Opinião

Da felicidade

25 mar 2021 17:32

Um discípulo de Sócrates descreveu a felicidade como a capacidade da autossuficiência e, no nosso século, uma neurocientista refere-se à felicidade como um sentar-se em silêncio a perceber que a vida é maravilhosa.

Tornada nestes últimos tempos uma observadora mais próxima, e atenta, da forma como as pessoas – nas quais me incluo - vivem as circunstâncias menos agradáveis, ou mais difíceis, do seu quotidiano, como lidam com as alterações de rumo provocadas pelo acontecido, e como entendem ser o propósito das suas vidas, dou comigo a pensar como todos poderiam sossegar na perseguição da felicidade se soubessem como pode ser simples encontrá-la.

A felicidade não está dependente da ausência de acontecimentos nefastos, que nos deixarão naturalmente abalados e tristes durante o período do luto que tenhamos de fazer por uma perda, seja ela de que tipo for.

Também não depende de acontecimentos fantásticos que nos encham de alegrias, ou de ganhos, sejam eles quais forem, nem tão pouco resulta do cumprimento rigoroso de um percurso de vida detalhadamente planeado para atingir tudo aquilo que julgamos indispensável a essa felicidade.

Na realidade, a aspiração a grandes metas, ou a intransigência em relação ao percurso previamente traçado, serão certamente motivos para alguns desgostos, sensações de perda, ou constatação de incapacidades, que, a bem da verdade, e apesar de profundamente sentidos, nada têm de real.

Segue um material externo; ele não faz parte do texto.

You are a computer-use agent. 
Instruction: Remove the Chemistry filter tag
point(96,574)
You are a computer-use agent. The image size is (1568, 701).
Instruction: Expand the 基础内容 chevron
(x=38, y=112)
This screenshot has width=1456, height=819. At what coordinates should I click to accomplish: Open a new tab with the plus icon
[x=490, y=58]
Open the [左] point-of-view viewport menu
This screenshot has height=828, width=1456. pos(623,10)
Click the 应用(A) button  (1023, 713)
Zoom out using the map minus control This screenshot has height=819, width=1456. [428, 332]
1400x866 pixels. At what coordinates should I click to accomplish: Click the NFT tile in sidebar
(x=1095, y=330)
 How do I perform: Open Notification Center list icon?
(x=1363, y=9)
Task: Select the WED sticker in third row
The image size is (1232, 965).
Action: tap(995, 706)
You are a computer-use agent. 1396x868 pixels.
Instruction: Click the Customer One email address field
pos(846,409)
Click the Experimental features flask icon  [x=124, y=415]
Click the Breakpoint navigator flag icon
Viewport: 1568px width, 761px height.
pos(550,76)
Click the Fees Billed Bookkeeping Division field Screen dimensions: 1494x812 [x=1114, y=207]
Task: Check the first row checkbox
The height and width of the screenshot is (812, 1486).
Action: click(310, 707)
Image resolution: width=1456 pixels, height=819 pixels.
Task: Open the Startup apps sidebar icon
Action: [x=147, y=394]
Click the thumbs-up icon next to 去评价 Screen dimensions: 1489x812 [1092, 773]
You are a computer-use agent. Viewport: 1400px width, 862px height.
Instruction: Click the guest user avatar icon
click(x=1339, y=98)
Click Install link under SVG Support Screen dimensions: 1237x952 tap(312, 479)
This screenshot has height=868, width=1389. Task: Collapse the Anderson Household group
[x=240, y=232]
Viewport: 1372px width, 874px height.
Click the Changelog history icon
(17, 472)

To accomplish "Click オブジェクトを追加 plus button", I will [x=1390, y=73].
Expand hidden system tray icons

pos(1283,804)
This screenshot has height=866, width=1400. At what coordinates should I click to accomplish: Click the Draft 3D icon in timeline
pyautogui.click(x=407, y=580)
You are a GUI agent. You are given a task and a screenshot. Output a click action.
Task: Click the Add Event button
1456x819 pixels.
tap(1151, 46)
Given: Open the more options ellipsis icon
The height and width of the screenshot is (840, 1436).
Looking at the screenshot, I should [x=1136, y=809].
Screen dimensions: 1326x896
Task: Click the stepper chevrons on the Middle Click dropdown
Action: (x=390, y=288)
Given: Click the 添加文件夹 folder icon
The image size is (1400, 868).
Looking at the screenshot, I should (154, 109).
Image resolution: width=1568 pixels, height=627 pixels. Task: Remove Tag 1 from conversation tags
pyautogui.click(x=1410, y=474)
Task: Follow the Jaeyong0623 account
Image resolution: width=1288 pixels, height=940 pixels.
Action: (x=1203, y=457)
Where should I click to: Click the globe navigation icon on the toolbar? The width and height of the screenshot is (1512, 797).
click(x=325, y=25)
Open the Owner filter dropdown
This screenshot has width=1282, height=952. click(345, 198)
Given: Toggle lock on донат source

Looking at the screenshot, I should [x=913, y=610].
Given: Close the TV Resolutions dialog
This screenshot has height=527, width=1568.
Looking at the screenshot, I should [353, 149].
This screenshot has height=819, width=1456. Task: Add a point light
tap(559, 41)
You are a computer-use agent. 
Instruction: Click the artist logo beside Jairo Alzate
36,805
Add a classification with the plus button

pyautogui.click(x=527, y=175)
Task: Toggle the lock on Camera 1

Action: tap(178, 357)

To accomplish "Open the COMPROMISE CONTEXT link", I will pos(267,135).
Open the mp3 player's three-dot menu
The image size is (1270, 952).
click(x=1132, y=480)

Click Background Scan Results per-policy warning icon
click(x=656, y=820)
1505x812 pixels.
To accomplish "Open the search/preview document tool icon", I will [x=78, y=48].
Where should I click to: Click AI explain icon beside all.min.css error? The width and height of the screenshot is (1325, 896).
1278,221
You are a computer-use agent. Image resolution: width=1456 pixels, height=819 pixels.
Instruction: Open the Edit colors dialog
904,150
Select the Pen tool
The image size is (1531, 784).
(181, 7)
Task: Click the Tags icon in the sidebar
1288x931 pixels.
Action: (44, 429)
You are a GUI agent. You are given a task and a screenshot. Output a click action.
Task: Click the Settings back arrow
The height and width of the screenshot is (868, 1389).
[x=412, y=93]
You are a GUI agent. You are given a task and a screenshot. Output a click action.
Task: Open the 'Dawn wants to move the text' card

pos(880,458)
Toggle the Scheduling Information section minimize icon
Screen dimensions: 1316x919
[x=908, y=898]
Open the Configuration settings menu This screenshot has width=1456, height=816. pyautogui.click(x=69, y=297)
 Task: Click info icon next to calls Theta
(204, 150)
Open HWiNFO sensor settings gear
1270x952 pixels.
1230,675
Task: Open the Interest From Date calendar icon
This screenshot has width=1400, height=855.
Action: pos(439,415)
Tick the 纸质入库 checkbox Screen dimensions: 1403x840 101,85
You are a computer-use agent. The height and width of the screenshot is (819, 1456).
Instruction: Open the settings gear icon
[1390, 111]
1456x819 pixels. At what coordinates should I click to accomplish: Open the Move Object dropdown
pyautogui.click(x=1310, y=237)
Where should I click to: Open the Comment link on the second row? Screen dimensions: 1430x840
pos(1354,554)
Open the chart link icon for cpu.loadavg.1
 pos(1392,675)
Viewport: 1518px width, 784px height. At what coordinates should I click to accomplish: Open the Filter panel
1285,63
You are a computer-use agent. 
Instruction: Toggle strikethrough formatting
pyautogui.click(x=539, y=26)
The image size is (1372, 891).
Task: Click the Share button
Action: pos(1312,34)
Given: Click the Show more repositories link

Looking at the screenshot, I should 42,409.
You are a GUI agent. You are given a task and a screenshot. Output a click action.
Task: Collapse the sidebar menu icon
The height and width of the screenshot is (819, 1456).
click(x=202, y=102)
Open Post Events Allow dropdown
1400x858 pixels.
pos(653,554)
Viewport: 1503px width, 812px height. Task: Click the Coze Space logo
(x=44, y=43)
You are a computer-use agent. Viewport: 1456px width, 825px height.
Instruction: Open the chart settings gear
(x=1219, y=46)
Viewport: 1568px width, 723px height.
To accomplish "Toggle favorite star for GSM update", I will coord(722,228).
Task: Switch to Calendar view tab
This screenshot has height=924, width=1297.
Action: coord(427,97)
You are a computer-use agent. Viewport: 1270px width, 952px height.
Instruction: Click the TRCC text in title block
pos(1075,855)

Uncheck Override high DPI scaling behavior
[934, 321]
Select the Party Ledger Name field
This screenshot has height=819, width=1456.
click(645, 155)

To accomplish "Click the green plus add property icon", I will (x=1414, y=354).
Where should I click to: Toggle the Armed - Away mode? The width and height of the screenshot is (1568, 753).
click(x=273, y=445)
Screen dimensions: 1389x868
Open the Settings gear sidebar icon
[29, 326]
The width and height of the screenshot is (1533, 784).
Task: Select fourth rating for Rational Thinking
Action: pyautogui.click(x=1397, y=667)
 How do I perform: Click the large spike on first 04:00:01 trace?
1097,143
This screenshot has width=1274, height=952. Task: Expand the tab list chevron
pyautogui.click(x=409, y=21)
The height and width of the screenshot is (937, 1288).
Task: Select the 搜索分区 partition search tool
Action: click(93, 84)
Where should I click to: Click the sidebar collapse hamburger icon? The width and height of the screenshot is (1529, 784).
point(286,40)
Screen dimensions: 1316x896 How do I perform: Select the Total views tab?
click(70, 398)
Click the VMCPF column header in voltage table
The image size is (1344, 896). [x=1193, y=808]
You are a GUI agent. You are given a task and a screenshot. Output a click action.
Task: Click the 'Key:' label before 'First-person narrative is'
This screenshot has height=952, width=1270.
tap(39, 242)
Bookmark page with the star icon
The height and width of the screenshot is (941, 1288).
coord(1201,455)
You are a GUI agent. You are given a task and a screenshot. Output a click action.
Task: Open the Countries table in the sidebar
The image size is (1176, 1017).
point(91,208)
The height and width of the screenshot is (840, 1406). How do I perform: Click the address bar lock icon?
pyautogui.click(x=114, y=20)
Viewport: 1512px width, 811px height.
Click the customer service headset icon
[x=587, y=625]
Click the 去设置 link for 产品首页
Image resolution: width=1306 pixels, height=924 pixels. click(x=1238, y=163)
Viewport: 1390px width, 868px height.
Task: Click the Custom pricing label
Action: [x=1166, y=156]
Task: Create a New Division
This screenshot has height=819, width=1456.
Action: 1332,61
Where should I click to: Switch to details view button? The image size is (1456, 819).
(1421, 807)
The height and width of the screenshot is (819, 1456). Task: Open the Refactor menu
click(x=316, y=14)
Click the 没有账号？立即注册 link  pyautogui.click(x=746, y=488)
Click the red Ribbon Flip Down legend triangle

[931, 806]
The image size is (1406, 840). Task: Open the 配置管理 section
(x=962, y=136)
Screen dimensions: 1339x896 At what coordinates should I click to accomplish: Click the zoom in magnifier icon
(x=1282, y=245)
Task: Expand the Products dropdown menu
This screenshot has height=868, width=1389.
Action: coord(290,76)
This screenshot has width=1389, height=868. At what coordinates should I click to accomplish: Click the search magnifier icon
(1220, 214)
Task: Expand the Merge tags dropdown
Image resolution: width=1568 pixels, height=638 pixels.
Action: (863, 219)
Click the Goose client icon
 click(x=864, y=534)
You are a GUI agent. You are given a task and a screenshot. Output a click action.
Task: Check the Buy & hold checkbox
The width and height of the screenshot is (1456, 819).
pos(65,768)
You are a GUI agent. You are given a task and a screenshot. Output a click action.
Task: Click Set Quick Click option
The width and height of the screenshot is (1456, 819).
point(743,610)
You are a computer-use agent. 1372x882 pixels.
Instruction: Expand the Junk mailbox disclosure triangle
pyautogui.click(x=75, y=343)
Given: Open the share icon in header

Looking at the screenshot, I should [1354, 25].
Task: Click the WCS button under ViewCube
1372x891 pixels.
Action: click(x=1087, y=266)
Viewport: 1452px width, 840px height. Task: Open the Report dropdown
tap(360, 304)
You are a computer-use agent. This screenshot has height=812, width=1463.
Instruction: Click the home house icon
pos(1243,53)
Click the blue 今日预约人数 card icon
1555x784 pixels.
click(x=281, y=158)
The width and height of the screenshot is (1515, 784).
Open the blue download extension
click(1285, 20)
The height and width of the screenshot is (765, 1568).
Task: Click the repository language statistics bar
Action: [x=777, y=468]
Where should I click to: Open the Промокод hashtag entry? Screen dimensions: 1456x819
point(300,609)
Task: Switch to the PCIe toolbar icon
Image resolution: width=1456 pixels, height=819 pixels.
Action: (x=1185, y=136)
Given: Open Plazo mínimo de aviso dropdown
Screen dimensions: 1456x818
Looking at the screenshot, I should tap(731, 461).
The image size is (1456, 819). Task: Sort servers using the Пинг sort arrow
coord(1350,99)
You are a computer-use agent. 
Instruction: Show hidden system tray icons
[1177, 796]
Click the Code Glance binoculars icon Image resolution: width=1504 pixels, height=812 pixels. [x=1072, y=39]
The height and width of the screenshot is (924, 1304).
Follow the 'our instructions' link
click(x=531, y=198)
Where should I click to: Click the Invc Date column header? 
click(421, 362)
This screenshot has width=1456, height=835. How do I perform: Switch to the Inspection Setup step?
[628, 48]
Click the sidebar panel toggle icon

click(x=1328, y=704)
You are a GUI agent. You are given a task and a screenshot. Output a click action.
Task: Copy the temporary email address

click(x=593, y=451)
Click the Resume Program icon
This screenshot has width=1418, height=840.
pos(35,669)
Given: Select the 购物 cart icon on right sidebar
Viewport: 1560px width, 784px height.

Como poderá alguém sentir-se culpado de não atingir uma meta se ela não estiver ao seu alcance?

Como poderá alguém sentir-se a fracassar, se o percurso que definiu se foi alterando por força da interacção com as outras vidas que o percorrem em simultâneo?

Precisamos de entender que somos mais do que aquilo que alcançamos, que tudo o que vamos conseguindo realizar depende em muito dos outros e das circunstâncias, e que o que realmente importa é a nossa essência. Essa, acontece no dia-adia, e aí reside a origem da nossa felicidade.

A frase é antiga, e um pouco gasta, e por esse motivo já nem a “ouvimos”, mas a verdade é que o caminho se faz mesmo ao andar, e que, bem mais importante do que a chegada, será sempre a forma como o soubermos percorrer.

Os grandes objectivos, e os sonhos, são luzes que nos encaminham os passos e a vontade, sim, mas a maior parte dos nossos dias são feitos de horas semelhantes, de agitações vulgares, de alegrias banais, de partilhas simples, e de solidões naturais.

Estas, tantas vezes temidas como sinónimo de infelicidade, deveriam ser sempre transformadas num precioso silêncio gerador de entendimento, de prazer no pensamento, ou de possibilidade de fruição do instante único que nesse instante acontece.

Um discípulo de Sócrates descreveu a felicidade como a capacidade da autossuficiência e, no nosso século, uma neurocientista refere-se à felicidade como um sentar-se em silêncio a perceber que a vida é maravilhosa.

A felicidade é o nosso contentamento em sabermos quem somos, e o nosso propósito de sermos como somos, em cada um dos dias simples de que a vida é feita.